F1中国GP後からマイアミGPまでの間に、ニコ・ヒュルケンベルグが今季限りでハースを離れ、ザウバーに移籍することが発表された。ヒュルケンベルグは決断をするうえで、ザウバーCEOのアンドレアス・ザイドルの存在が原動力になったという。

 ザウバーは2026年から、アウディとしてF1を戦う予定であり、複数年契約を結んだヒュルケンベルグは、アウディF1で戦うことが決まった最初のドライバーということになる。

 この移籍は、昨シーズン中盤から交渉が進められていたモノだという。実際、ヒュルケンベルグが今季からザウバーに移籍することも話し合われていたようだ。

 ヒュルケンベルグにとって、ザウバーCEOのザイドルは旧知の仲だ。ヒュルケンベルグは2015年にポルシェからWEC(世界耐久選手権)にスポット参戦。スパとル・マン24時間の2レースに出たのだが、当時ザイドルがLMP1チームの代表を務めていた。
━━━
指示: ヒュルケンベルグのザウバー移籍を伝える記事を、最後の文の後から書き継ぐこと。 このデータは本文とは別の出典から取ったものである。

保存データ:
━━━
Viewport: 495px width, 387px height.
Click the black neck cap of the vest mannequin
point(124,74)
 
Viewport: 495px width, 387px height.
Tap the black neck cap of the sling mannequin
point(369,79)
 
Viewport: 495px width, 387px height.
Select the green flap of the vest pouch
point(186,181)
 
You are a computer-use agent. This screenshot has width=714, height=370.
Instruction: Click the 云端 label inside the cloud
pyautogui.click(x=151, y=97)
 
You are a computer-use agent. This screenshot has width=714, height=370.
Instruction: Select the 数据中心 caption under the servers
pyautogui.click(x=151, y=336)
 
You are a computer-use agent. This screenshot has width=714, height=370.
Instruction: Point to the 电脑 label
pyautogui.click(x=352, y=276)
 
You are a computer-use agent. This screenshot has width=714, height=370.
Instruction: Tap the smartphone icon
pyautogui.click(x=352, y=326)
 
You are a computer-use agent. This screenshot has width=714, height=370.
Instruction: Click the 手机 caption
━━━
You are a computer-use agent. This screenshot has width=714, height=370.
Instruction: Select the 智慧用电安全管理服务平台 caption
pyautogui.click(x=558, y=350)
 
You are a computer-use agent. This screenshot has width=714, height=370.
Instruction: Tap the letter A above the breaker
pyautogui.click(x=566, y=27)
━━━
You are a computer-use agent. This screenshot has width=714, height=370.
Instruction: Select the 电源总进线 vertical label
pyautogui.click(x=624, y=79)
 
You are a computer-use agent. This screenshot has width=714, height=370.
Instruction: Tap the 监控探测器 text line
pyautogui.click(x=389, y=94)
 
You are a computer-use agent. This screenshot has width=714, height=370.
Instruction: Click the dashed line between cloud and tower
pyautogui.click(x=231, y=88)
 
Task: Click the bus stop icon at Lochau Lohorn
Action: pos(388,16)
━━━
出力:
 そしてヒュルケンベルグはニック・タンディ、アール・バンバーと共に見事ル・マンを制しているのだ。

 今週末のマイアミGPを前に、ザウバー入りに際してザイドルの存在がどれほど大きかったかを尋ねられたヒュルケンベルグは、次のように答えた。

「そうだね、彼が原動力であり、決め手のひとつだった。アウディ経営陣のトップキーパーソンの1人だ」

「それに、彼は僕に対してとても率直でストレートな人なんだ」

 そしてヒュルケンベルグは、ザイドルとの関係を示す一例として、2020年に交わした会話を挙げた。当時ヒュルケンベルグは、前年限りでルノーを離れ、フルタイムのシートを失っていた。

「2020年は、シーズンが始まる前にコロナのパンデミックがあって、自分が何をしたいのか分からなかったことを覚えている」

「でも、彼に電話をしてみたのを覚えているよ。彼は当時マクラーレンにいたからね。『アンディ、どうだい? 僕にチャンスはあるかな?』って聞いたんだけど、彼は率直に『いや期待するな。ありえそうもない』と言ったんだ」

「あれから数年経った今は、全く違った感じになった。彼は僕との契約にとても熱心だったよ」

 また、ヒュルケンベルグにとってはザウバー自体も2013年に所属した古巣となる。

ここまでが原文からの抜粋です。